Trailer Wiring Finally Installed
After waiting for a detailed post on just how to wire the Bolt for a trailer, I decided to proceed. What follows is how my Bolt was successfully wired. I had this done by a mechanic I trust and the process took over 2 hours. It would probably be much quicker when one knows where to find the wires. Since I didn’t do the actual work, I can only give a description of what I saw.
1. I purchased a Tekonsha ZCI harness
#119250 to avoid splicing into the wiring of the Bolt. The harness wires clamp around each corresponding car wire and pick up the signal of an electric current flow. That means four clamps (right and left turn, brake, taillight) The harness could be removed with no damage to the original Bolt wiring.
2. As many probably already know, the brake and tail light functions in the bumper work only when the tailgate is open. This means we had to access brake and taillight wires somewhere upstream from the tailgate lights, not the bumper lights. Maybe someone can figure how to defeat the GM system that activates the bumper brake and tail lights only with the tailgate open. This would make trailer wiring easier.

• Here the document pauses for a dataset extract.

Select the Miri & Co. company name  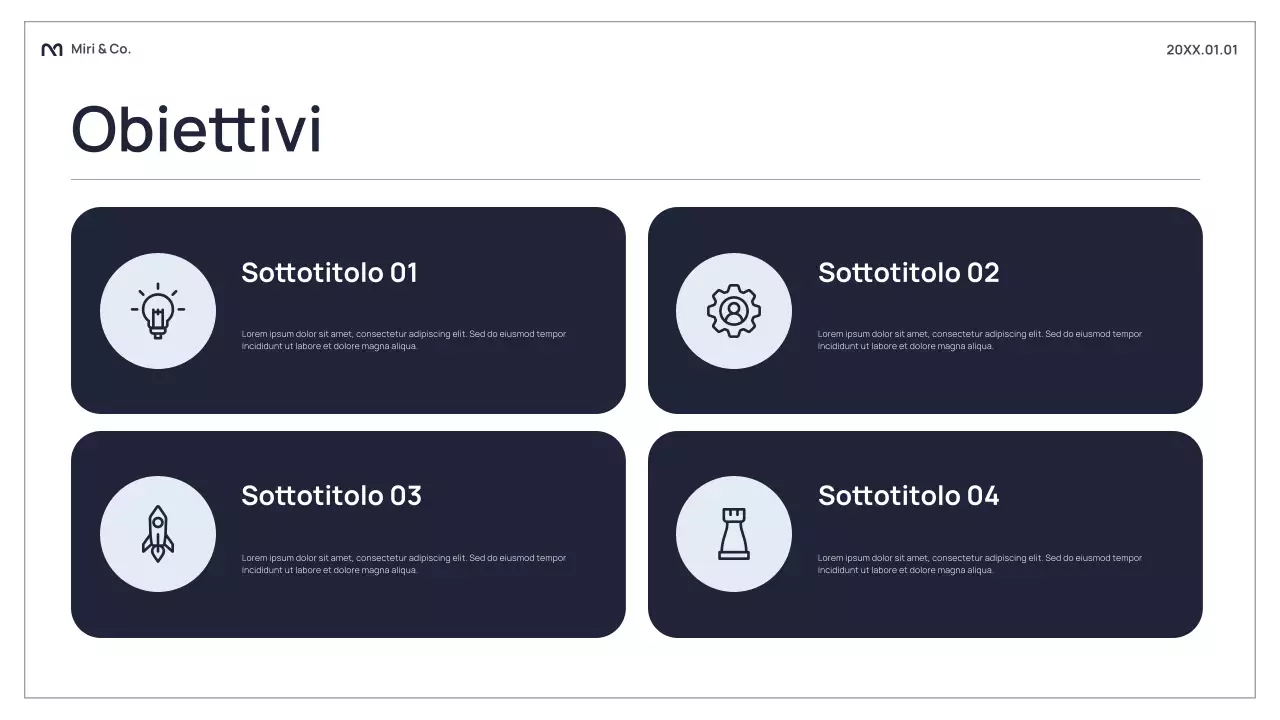pyautogui.click(x=101, y=49)
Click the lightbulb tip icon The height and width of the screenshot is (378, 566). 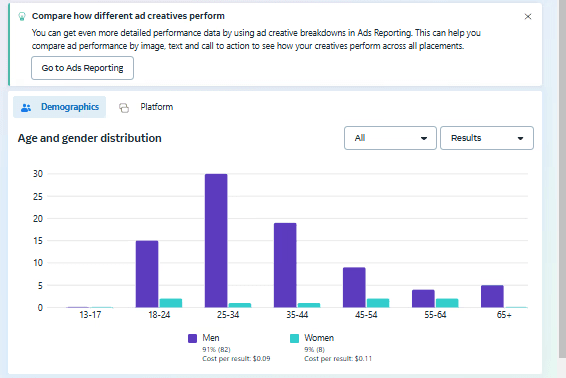22,16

3. The right and left turn signals can be activated from the bumper wiring and those are accessible on each side behind the bumper itself.

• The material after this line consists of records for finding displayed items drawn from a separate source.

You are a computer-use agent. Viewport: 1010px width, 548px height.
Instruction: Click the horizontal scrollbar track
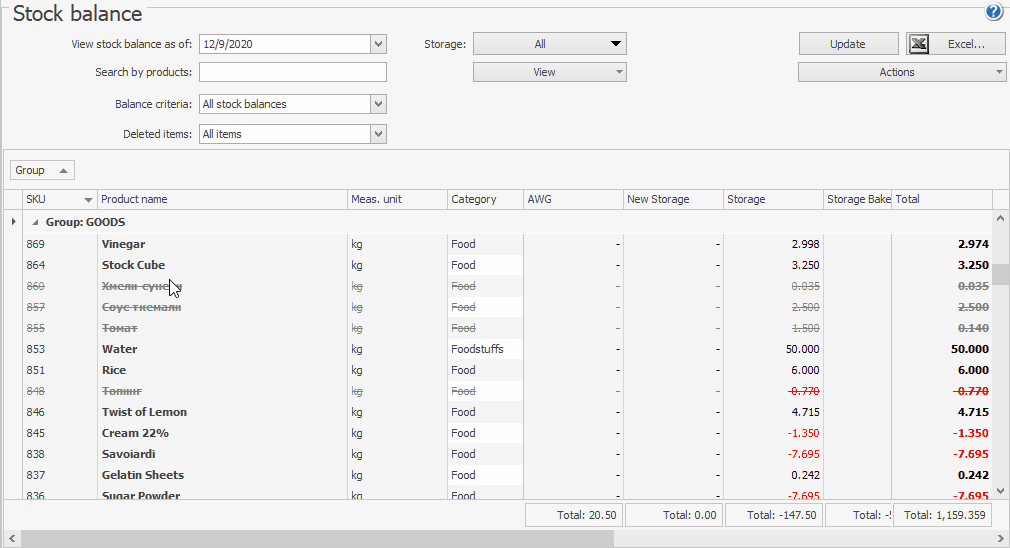pos(800,539)
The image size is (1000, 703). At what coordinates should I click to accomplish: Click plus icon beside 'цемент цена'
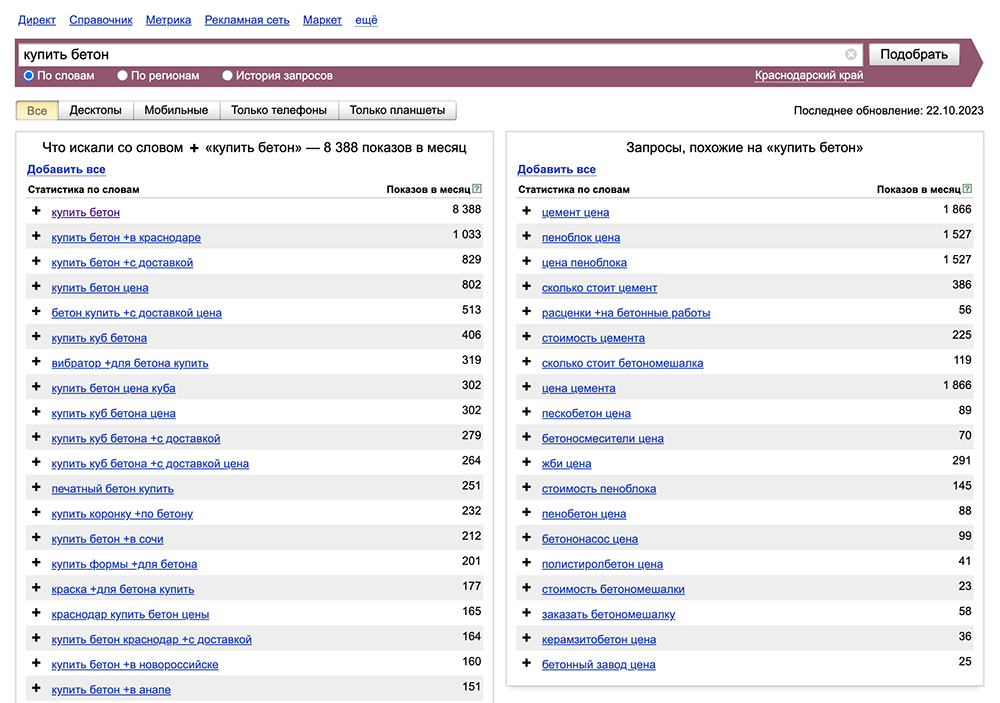coord(527,211)
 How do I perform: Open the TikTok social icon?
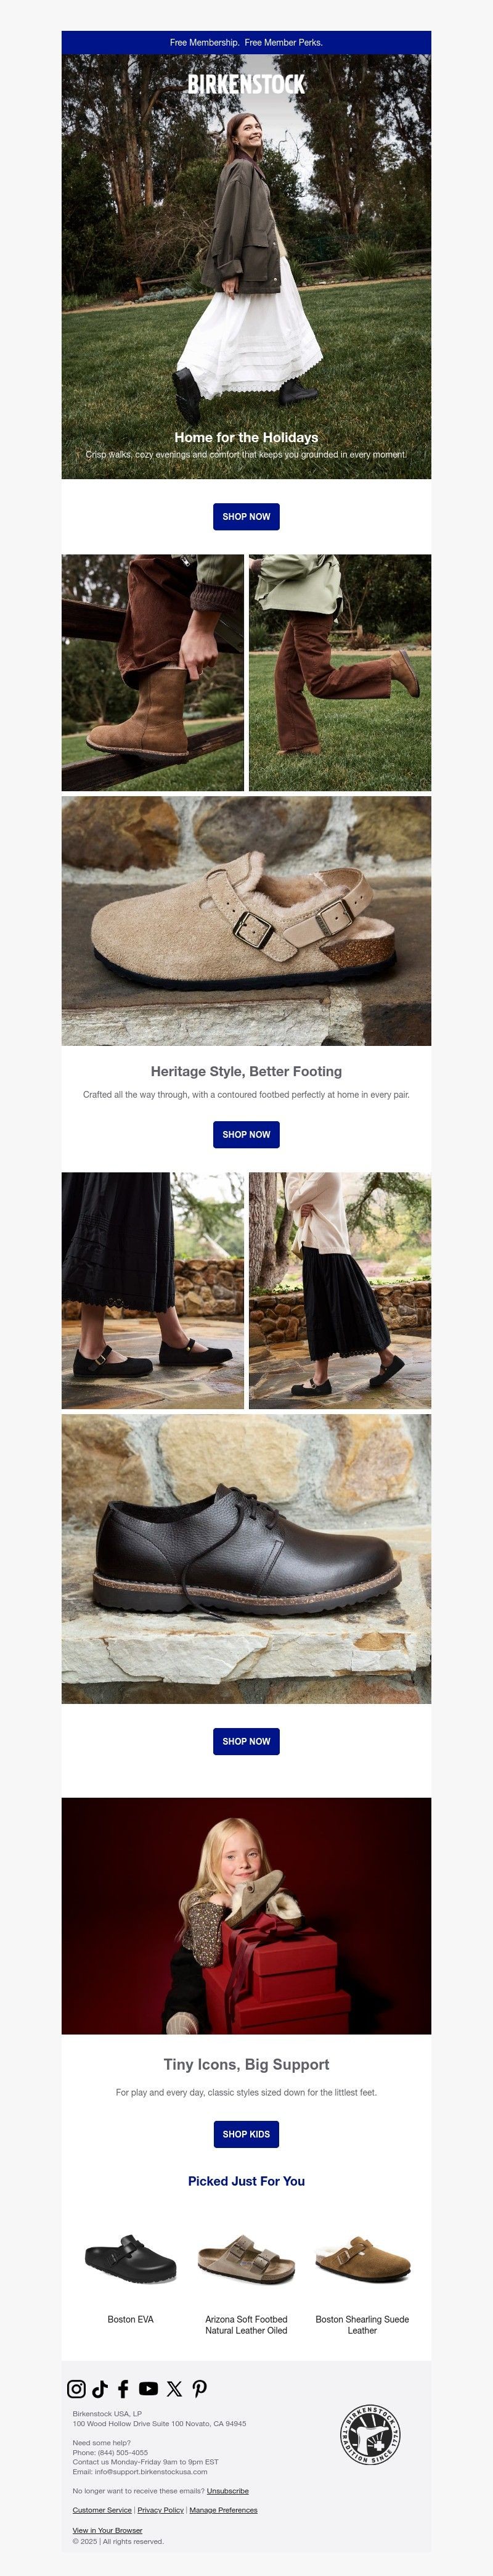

4. The brake and taillight wiring was accessed by removing the upper rear panel (right or left, don’t need both) in the cargo area. We used the left rear panel. (see photos) Remember the Tekonsha clamps are directional so it matters how they are applied over the wires. The current runs upward toward the roof. Otherwise the attachment process is straight forward.
5. The Tekonsha control unit was attached behind the lower left panel and the trailer wire fed behind the rear panel (which was removed) and then down and out behind the bumper where the trailer hitch had been installed. There was a notch already there from the hitch.
6. The harness needs its own separate and fused 12V line which was fed from the battery (under the hood) and then below the car, coming up in front of the bumper into the same area that the trailer plug exits. Twist ties hold it to the frame but the wire is outside the car. I’m not sure what it would have taken to somehow tunnel it inside the car and still not be visible.
7. The Tekonsha module has a “learn” function, so if it doesn’t work at first it may need to be “taught”.
Feeding some of the wiring without a lift to get under the Bolt could be a real pain.
So far the unit works perfectly. I hope it was built to last since accessing the wiring is not the simplest. Hope this helps others who are planning on installing trailer wiring.